3.1. Inutilizzabilità delle conversazioni intercettate sulla base del decreto 2383/04 (oltre che di una tra quelle derivanti dal decreto 2384/04, come già ritenuto dal Tribunale del riesame) nonchè di quelle captate sulla base dei decreti di proroga, per inidoneità della motivazione circa il ricorso a impianti esterni.

3.2. Vizio di motivazione in punto di sussistenza dei gravi indizi di colpevolezza, basati esclusivamente sulla frequentazione da parte del M. dell’officina del coindagato Ippolito e sull’assiduita di contatti con altri coindagati, che in realtà si riducevano a due contatti nel (OMISSIS), due contatti nel (OMISSIS) e uno nel (OMISSIS), non essendovi peraltro alcun elemento concreto che tali incontri riguardassero contenuti criminali di natura mafiosa.
Motivi della decisione

1. Il primo motivo di ricorso appare infondato.

Il ricorrente non tiene conto delle puntuali osservazioni del Tribunale, secondo cui, fatta eccezione di due decreti, tutti quelli esecutivi in proroga delle intercettazioni ambientali erano assistiti da adeguata motivazione circa la insufficienza degli impianti situati presso la sala ascolto della Procura; e questo rilievo è in perfetta linea con l’onere motivazione richiesto dalla costante giurisprudenza di legittimità, a partire, quanto meno, dalla sentenza delle Sezioni unite n. 919, 26 novembre 2003, Gatto.

2. Il secondo motivo appare invece fondato.

Il Tribunale adduce come elemento significativo della sussistenza di indizi di colpevolezza, in primo luogo, il fatto che il M. era stato già condannato, circa dieci anni prima, per il reato di cui all’art. 416-bis cod. pen..
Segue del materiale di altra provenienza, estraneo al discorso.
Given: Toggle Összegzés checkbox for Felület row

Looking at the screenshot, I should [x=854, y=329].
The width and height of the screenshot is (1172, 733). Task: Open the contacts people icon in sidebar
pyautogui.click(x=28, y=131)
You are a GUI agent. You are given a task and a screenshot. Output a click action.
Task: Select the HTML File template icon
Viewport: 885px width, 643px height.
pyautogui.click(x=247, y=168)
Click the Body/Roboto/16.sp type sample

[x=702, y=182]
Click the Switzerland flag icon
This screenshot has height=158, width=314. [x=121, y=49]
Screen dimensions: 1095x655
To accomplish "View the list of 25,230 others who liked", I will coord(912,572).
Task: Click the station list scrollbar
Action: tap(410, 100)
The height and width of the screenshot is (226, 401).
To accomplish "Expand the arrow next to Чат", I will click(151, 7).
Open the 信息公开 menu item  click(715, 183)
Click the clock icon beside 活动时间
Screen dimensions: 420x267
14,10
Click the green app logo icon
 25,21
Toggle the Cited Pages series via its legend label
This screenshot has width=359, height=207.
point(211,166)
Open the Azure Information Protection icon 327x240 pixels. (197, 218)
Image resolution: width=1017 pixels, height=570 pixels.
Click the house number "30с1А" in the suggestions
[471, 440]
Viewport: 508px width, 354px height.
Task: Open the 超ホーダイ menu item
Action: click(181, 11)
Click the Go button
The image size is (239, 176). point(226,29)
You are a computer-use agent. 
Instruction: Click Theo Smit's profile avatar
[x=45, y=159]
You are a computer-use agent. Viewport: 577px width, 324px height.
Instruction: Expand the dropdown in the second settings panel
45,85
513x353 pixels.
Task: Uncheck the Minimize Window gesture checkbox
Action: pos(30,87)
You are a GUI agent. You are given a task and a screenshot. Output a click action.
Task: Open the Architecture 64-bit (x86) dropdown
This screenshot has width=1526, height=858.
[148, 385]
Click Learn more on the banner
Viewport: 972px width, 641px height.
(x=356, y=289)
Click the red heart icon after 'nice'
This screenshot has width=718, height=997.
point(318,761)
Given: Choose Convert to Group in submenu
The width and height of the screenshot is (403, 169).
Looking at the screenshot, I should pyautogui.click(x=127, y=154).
Ma questo precedente, se è certamente idoneo a offrire uno spunto di indagine relativamente alla successiva condotta dell’indagato, non assume di per sè rilievo ai fini della contestazione di una perdurante adesione al sodalizio mafioso con riferimento agli anni presi in considerazione nella ordinanza (2004-2009).

In secondo luogo, si traggono elementi decisivi nel detto senso dalla accertata presenza del M. nell’autofficina di I. L., indicata dal collaboratore V.A. come covo e luogo di riunione del gruppo mafioso di Castelvetrano, nonchè dalla frequentazione da parte del M., anche al di fuori di tale luogo, di personaggi mafiosi di primo piano, quali G. F..

Va al riguardo osservato che questo ulteriore elemento indiziario non risulta qualificato dalla individuazione di condotte specificamente sintomatiche di una fattiva partecipazione al sodalizio criminoso, secondo gli indici più volte evidenziati dalla giurisprudenza di legittimità, che in particolare sottolinea la necessità che emergano elementi significativi di un ruolo funzionale agli interessi del gruppo criminale, consistente in un contributo causale recato dalla condotta dell’agente alla conservazione o al rafforzamento dell’associazione (per tutte, Sez. un., n. 33748, 12 luglio 2005, Mannino); restando, invece, la mera frequentazione di soggetti affiliati al sodalizio, soprattutto in contesti territoriali ristretti, meri indizi, utilizzabili a norma dell’art. 192 cod. proc. pen., ove qualificati da connotati indicativi di un effettivo contributo dato dall’agente alla esistenza o al rafforzamento del sodalizio (v., ad esempio, Sez. 6, n. 24469, S maggio 2009, Bono).

3. Date tali carenze motivazionali, l’ordinanza impugnata va annullata, con rinvio, per nuovo esame, al Tribunale di Palermo.
P.Q.M.

Annulla la ordinanza impugnata e rinvia per nuovo esame al Tribunale di Palermo.